Business Aggregation Goes Virtual
It’s a standard business practice for large corporations to buy-up or “roll-up” smaller entities. However, the business climate within the post-pandemic’s “new normal” has produced several large digital business aggregators in one short timespan.
Digital roll-ups “are the aggregation of smaller companies into larger firms, creating a potentially compelling path for equity value,” according to TechCrunch. “…roll-ups often achieve much greater exit multiples, known as ‘multiple arbitrage,’ so it’s no surprise that the trend is making its way online.”
Firms like TreasureHunter acquire niche content sites in the form of sports blogs, digital recipe sites, travel guides, etc. Most importantly, these content websites are often created by truthful individuals who want to distribute content about their favorite hobby or passion. In the last few years, these content creators have been rewarded by steady growth in their advertising revenue and most recently, attention from bigger corporations.
Aggregators buy these websites in order to develop them into well-oiled, revenue-producing machines. Using larger teams and bigger budgets, aggregators uplift output around tasks that individual blog owners often struggle to complete. If this is to work properly, aggregators must cut the operating costs of the blogs they buy, increase advertising revenue, and continue to create helpful content that satisfies the site’s unique audience.
“We are leveraging the strong collaborations with respect to marketing, advertising, content management, and creating synergies between technology our teams are using to enable massive growth,” continued Schardt. “This is growth that would not be possible for the asset, stand-alone.”
What Does Digital Asset Aggregation Mean for the Internet’s Future?
In 2019, ecommerce ad spending in the United States reached USD 12.5 billion, according to Statista. In 2021, the total US ecommerce sales reached USD 960.1 billion, which is an 18.3 percent year-over-year increase, according to Oberlo. So, aggregators like TreasureHunter believe that controlling areas of the internet where ecommerce is influenced will be highly profitable if these trends are to continue.

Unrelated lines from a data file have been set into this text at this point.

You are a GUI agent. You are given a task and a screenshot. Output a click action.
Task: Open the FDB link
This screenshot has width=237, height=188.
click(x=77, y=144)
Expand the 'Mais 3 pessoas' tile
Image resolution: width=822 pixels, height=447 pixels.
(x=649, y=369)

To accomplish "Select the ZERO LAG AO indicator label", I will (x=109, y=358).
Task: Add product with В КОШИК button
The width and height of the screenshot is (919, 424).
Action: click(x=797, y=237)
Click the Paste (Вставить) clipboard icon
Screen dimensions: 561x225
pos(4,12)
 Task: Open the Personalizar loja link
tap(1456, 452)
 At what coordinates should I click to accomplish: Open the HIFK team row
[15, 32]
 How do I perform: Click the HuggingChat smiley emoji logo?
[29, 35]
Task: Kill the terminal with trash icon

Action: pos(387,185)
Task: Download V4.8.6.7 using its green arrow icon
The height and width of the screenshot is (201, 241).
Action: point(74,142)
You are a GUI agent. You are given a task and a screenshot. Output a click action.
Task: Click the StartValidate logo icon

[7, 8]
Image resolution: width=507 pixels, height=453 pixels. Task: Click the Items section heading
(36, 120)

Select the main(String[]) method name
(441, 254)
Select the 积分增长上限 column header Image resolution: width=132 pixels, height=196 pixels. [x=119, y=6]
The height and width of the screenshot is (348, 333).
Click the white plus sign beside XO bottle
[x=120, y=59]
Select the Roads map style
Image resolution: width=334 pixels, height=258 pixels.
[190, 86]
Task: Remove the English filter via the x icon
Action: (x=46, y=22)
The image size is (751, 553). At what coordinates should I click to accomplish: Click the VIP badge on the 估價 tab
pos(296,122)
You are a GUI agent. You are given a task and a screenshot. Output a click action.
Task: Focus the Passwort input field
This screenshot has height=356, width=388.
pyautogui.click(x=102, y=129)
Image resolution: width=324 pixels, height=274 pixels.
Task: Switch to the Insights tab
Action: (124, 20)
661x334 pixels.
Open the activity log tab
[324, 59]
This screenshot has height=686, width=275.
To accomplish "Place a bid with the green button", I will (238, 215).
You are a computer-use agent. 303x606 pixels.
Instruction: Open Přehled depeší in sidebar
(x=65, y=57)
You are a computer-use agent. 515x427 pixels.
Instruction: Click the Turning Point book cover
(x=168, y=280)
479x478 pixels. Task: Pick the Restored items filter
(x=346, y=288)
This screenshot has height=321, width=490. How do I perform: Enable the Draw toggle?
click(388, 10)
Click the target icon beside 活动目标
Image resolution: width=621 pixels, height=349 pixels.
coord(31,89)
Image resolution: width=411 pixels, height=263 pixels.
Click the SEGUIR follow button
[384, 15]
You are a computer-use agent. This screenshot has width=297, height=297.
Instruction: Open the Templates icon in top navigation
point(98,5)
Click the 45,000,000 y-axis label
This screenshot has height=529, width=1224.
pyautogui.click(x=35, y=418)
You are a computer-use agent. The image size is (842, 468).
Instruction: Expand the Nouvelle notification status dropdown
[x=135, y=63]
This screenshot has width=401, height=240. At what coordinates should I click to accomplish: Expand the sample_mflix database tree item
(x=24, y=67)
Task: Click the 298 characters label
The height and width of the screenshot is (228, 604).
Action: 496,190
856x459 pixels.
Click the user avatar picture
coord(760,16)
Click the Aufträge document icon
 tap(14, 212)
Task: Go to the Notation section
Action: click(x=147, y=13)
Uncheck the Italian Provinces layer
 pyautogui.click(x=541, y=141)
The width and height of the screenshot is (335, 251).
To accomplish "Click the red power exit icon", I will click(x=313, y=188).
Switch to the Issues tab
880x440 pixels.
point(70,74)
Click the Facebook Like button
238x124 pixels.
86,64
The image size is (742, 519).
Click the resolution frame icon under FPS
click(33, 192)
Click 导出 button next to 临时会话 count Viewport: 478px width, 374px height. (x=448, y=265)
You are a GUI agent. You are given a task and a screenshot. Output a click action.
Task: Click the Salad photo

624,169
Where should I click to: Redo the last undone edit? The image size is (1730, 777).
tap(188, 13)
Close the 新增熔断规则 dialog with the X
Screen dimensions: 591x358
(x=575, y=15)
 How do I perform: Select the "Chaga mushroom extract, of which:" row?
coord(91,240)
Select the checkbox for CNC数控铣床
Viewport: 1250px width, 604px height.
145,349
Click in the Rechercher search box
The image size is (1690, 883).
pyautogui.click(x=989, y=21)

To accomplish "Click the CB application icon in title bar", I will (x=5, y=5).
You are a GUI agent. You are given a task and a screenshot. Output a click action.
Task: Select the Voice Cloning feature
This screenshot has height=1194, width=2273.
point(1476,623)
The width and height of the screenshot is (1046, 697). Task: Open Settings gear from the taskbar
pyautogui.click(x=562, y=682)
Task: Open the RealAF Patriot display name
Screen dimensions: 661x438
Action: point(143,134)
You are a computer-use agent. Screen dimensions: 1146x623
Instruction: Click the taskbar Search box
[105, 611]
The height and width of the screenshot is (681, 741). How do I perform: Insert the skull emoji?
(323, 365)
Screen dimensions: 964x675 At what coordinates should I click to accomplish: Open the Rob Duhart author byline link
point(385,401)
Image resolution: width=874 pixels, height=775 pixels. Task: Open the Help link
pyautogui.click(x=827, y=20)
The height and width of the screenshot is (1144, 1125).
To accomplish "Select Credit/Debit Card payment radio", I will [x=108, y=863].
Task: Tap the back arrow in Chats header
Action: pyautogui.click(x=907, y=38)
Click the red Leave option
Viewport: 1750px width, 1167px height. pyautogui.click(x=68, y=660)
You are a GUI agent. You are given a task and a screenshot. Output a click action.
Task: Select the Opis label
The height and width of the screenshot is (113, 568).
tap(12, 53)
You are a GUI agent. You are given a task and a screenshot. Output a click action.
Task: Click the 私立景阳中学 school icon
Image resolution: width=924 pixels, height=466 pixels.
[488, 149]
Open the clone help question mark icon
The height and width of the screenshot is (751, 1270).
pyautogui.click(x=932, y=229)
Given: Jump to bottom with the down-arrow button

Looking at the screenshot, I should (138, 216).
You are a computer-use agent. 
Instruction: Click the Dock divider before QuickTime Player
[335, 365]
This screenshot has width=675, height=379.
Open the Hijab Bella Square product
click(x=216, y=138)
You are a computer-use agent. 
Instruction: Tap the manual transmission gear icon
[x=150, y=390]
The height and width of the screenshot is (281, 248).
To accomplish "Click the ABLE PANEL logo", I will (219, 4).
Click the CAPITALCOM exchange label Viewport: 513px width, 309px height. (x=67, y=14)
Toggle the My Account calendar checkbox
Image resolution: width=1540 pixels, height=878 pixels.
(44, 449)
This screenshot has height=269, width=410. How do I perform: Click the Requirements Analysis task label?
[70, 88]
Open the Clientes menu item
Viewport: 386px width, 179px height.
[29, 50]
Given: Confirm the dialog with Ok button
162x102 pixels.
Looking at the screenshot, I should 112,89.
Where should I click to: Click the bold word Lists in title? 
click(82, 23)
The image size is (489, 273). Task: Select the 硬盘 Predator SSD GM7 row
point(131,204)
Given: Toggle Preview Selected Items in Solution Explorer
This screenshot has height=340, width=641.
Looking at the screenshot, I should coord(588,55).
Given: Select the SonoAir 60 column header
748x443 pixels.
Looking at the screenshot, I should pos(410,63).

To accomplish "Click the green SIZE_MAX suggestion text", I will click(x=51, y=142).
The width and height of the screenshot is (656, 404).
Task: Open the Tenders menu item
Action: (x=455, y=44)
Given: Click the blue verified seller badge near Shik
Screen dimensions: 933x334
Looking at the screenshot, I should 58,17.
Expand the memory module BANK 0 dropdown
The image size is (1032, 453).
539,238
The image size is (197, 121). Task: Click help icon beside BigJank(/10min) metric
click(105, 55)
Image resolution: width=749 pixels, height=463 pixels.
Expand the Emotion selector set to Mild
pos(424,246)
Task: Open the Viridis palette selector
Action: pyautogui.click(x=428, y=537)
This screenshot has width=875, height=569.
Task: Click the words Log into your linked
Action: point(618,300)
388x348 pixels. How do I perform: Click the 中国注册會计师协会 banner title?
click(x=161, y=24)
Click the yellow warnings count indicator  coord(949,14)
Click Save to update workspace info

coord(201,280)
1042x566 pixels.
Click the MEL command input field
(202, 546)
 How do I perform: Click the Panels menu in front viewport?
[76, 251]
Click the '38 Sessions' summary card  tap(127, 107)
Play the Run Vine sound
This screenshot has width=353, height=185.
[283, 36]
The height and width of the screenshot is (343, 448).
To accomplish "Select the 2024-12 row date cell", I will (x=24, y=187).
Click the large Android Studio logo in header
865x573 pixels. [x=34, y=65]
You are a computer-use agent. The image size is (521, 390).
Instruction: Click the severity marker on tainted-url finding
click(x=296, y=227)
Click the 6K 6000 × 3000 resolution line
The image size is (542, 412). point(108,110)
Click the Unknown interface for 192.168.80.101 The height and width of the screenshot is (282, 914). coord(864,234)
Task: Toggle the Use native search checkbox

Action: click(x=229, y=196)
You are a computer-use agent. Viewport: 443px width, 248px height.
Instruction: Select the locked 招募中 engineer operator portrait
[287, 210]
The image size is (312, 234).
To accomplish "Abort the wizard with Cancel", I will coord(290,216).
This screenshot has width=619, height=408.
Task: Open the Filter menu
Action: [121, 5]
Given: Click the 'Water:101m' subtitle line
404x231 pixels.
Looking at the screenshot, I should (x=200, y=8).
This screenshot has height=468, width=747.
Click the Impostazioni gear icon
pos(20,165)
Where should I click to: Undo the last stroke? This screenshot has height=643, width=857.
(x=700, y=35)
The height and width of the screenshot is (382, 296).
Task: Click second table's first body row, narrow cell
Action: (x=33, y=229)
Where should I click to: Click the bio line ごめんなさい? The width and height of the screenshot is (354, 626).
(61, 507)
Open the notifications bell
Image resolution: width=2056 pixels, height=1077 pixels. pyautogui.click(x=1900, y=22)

Given the 32 million (and counting) active content sites with audiences across the US and Europe, aggregators predict competition growth and a greater value for digital assets with loyal audiences. Plus, these corporations bet that ecommerce sales as well as advertising revenue will continually increase. Crunching these numbers, the firms that are rolling-up online entities are also working to build higher quality sites as the internet landscape undergoes further evolution.
Using investor funding they’ve gained, aggregators will onboard newly-acquired assets–betting on the business model to achieve over the next 5-10 years. These companies aim to control “digital property” on the internet, just like the Amazon FBA aggregators have gained a large portion of control inside Amazon’s online marketplace.